Paylaş
‘Endüstri 4.0’ diyoruz. Türkiye’nin de küreselleşen dünyada başa güreşten kopmaması, yıllık 10 bin dolar milli gelir tuzağından kurtulabilmesi için geç olmadan bilgi toplumu trenini yakalaması gerekir. Devletin klasik sektörlere sermaye veya çeşitli destekleri şart ama bunlar çoğu zaman başarının anahtarı olamıyor. Bilginin en önemli güç olduğu global dünyada, dijital alanda girişimciliğe de ağırlık vermemiz gerekiyor. Bu alanda girişimcilik olmadan bilgi çağında hızlı gelişme kaydetmek kolay değil... Bu alanda gençlere rol modeli olabilecek teşvik edici başarı hikâyeleri gündeme getirilmeli.
Bunlardan biri de Berlin’de yaşayan altı dil bilen Kaya Taner... 51 yıl önce Almanya’ya gelen diş tabibi Cengiz Taner’in oğlu. 2015 yılında Emma Tracey ile Honeypot isimli bir şirket kurmuş... Modern deyimle ‘start-up’ adı verilen şirket türü... Amerika’da başlayıp daha sonra dünyayı kasıp kavuran bir iş modeli. Türkiye’nin geriden geldiği, eksikliğinin son derede hissedildiği bir iş modeli. Bilişim sektöründen gelen Kaya Taner, daha önce de App-Lift gibi start-up’lar kurmuş ama hep nasıl farklı bir şey yaparım diye araştırmış.
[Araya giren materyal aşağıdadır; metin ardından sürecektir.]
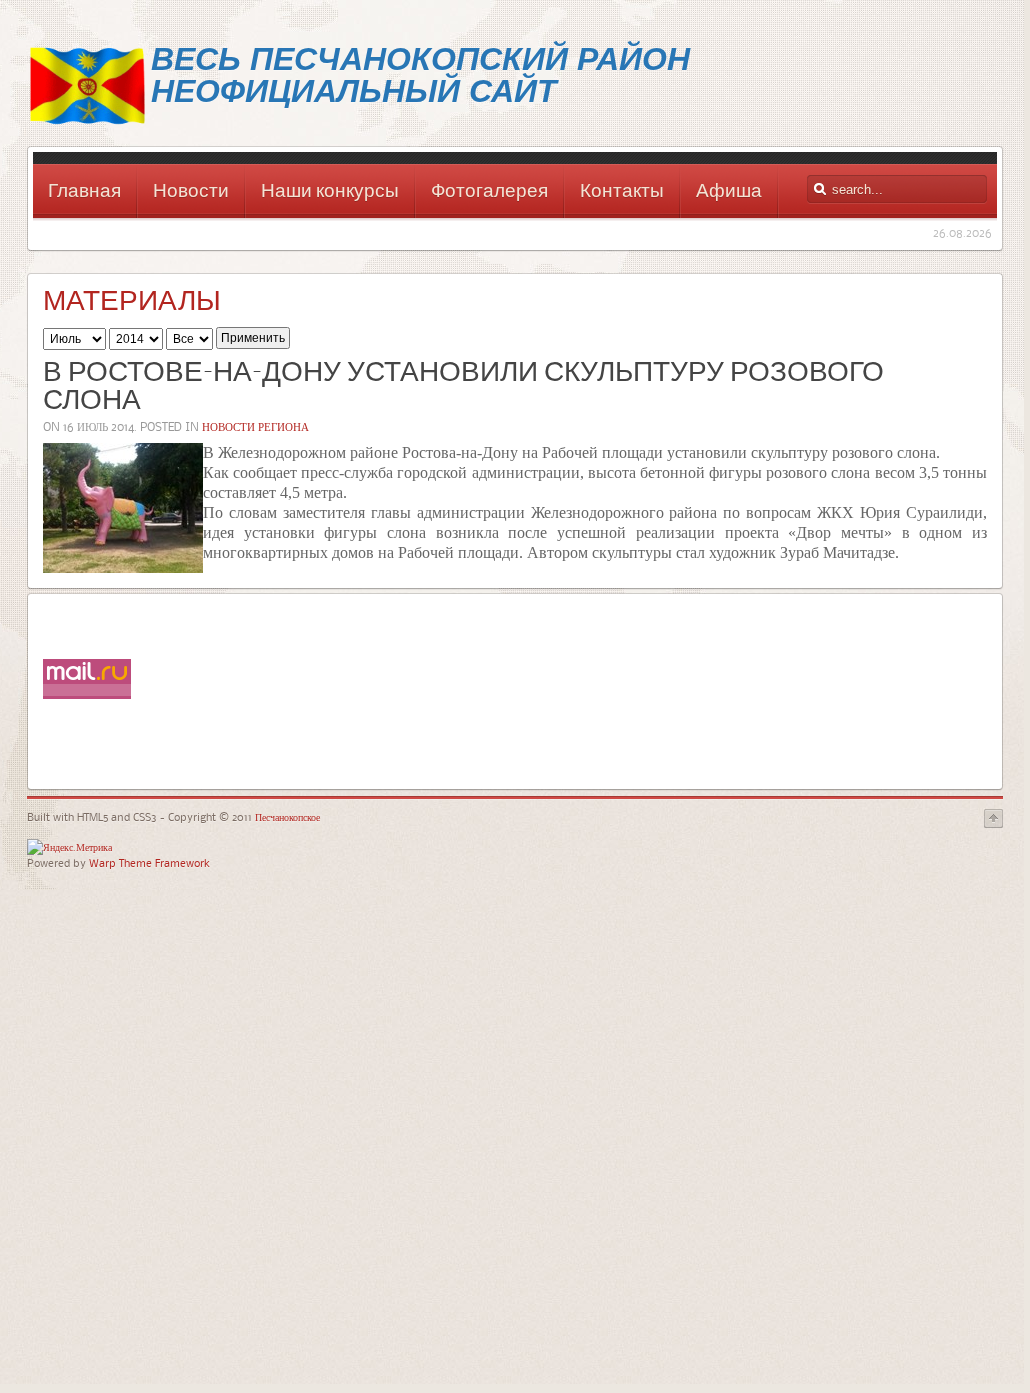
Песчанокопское (286, 816)
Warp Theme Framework (149, 862)
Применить (253, 338)
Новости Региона (255, 426)
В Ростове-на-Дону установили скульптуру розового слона (463, 388)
Bakmış kendi gibi bilgisayar sektöründe eğitimli gençler, mühendisler firmalara iş başvurusunda bulunuyor. Bunu değiştirmiş. Şimdi iş arayan, işini değiştirmek isteyen Honeypot’a başvuruyor. Ücretsiz detaylı bir profil oluşturuluyormuş. Böylece çok büyük bir veri bankası oluşmuş. Honeypot’un müşterisi bini aşkın firma bu bankaya girip aradığı bir uzman olup olmadığına bakıyor, iş sözleşmesi imzalanırsa yıllık maaş üzerinden belli bir komisyon ödüyormuş. Şimdilik Almanya, İngiltere, Hollanda’da faaliyette olan firmada 15 genç çalışıyor. Bu basit gibi gözüken karmaşık işlemde iş arayanlar firma peşinde değil, firmalar uzmanların peşinde koşuyor.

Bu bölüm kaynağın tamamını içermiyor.